Dr Arno Penzias, Nobel Prize in Physics: "The second 'improbable' feature of the early universe, almost as improbable as creation out of nothing, is an exquisitely delicate balance between matter and energy. third - and this one puzzles scientists almost as much as the first two - [is that] somehow all these pieces, each without having any contact with the others . . . must have appeared with the same balance between matter and energy at the same instant."
Prof Jay Roth, University of Connecticut: "There is so much in the physical nature of the universe we inhabit: the exact balances of everything needed to sustain life, the piling of coincidence on coincidence, every one of which is vital for the development of a stable star with a planet that can support life! Even the coincidences that must occur for this planet to have oceans with moderate temperatures over four billion years are highly unlikely."

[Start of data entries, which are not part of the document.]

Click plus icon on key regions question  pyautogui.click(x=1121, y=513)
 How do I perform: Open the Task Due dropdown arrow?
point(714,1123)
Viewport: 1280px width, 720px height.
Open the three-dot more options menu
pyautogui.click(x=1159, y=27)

Now the fact that, against such super-astronomical odds, our universe has in fact proved capable of generating and sustaining life is something that has driven scientists to one or other of what appear to be only two possible conclusions. Some of them, perhaps a minority, believe that if ours is in fact the only universe, it must have been designed for the purpose of supporting life.
Others, some perhaps unhappy with that potentially theistic hypothesis, have come to feel that the only alternative explanation for the existence of our life-bearing universe must be the existence of an infinite number of universes - because out of that infinite number one of them was bound to have turned out to have the unique set of characteristics that make the existence of life possible. And we just happen to be living in that particular and unique universe.

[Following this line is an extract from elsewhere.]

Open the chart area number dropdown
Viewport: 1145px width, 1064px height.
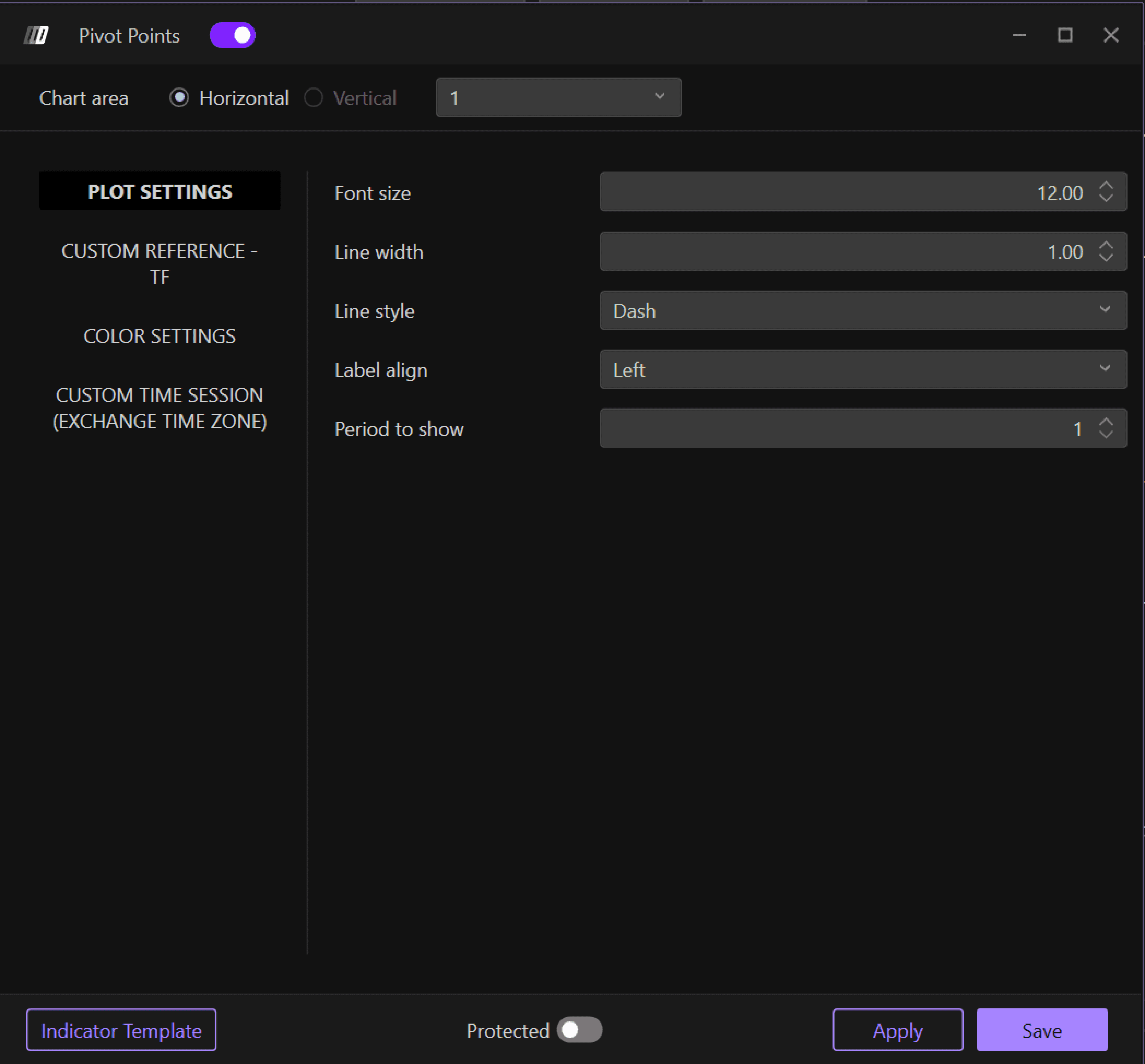pos(558,98)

Surely an issue such as this is worth putting before children - all children, not just those studying science as one of their school subjects? And should children not also be encouraged to think about other similar issues, such as whether the universe could have been self-generated out of nothing?
Secondly, is it right that young people should grow up without knowing that the physical objects that they observe around them are not solid matter, but instead are composed of huge numbers of separate particles, which happen to be organised in such a way as to give an illusion of solidity - and that in certain circumstances these particles are capable of behaving in a manner contrary to common sense?
Should they not be told that it is inherently impossible to measure the position and momentum of an atom - because it has been established that the act of observation itself actually changes in an unpredictable and uncontrollable way that which is being measured.
Or am I all wrong in my belief that education should teach children that there are things they cannot know?